TOWARD AN ISIS GRAND STRATEGY?
Pro-ISIS activists have also made strategic-level arguments for expansion. For example, Abu Irhim al-Libi called Libya "a strategic portal for the Islamic State" and said that "some may not realize the size of Libya, the spread of various weapons...Libya overlooks the sea, desert, and mountains, [in addition to] Egypt, Sudan, Chad, Niger, Algeria, and Tunisia.
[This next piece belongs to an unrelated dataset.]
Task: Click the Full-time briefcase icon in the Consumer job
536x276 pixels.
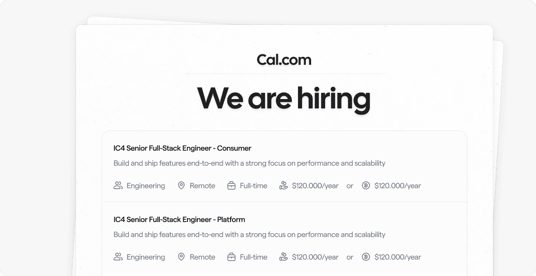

Barqawi took this argument a step further in a post titled "Come to the fold of the caliphate," declaring that ISIS seeks to eliminate the Tunisian, Libyan, and Egyptian borders; he cited the creation of the "Euphrates Province" conjoining towns in Syria and Iraq as a precedent. Similarly, Ikhwan urged jihadist leaders in Libya "to emulate their brethren in Darnah" so as to "create a western front that will meet their brothers in Ansar Beit al-Maqdis," an ISIS affiliate in the Sinai Peninsula. He added "and God willing they will be at the western gates to liberate Palestine."
Others have argued that ISIS expansion in Libya would reduce pressure on the group in the Eastern Mediterranean. A Sunni jihadist takeover in Libya would also counterbalance the loss of Yemen to the Houthis, who are Zaidi Shiites connected to Iran.
CHALLENGES
One of the greatest obstacles to countering ISIS in Libya is finding the resources and will to organize a strategy and partners. This is especially true given the priority that Washington and others have assigned to fighting the group in Iraq and Syria. Going forward, any policy decision on what to do in Libya should be based on an accurate understanding of the changing extremist landscape. While General Haftar and the HOR have an incentive to inflate the threat, their motives do not negate the general, disturbing trend outlined above. If concerned parties focus too much on debating the Islamic State's true extent in Libya, they will overlook the group's steady increase in soft and hard activities, including its worrisome efforts to recruit seasoned fighters from ASL. Even if the ISIS militant presence on the ground is limited at the moment, the group's supporters are laying the foundation for a long-term strategy in Libya and the rest of North Africa.
Andrew Engel is an Africa analyst and author of The Washington Institute study "Libya as a Failed State: Causes, Consequences, Options." He traveled across Libya after its official liberation.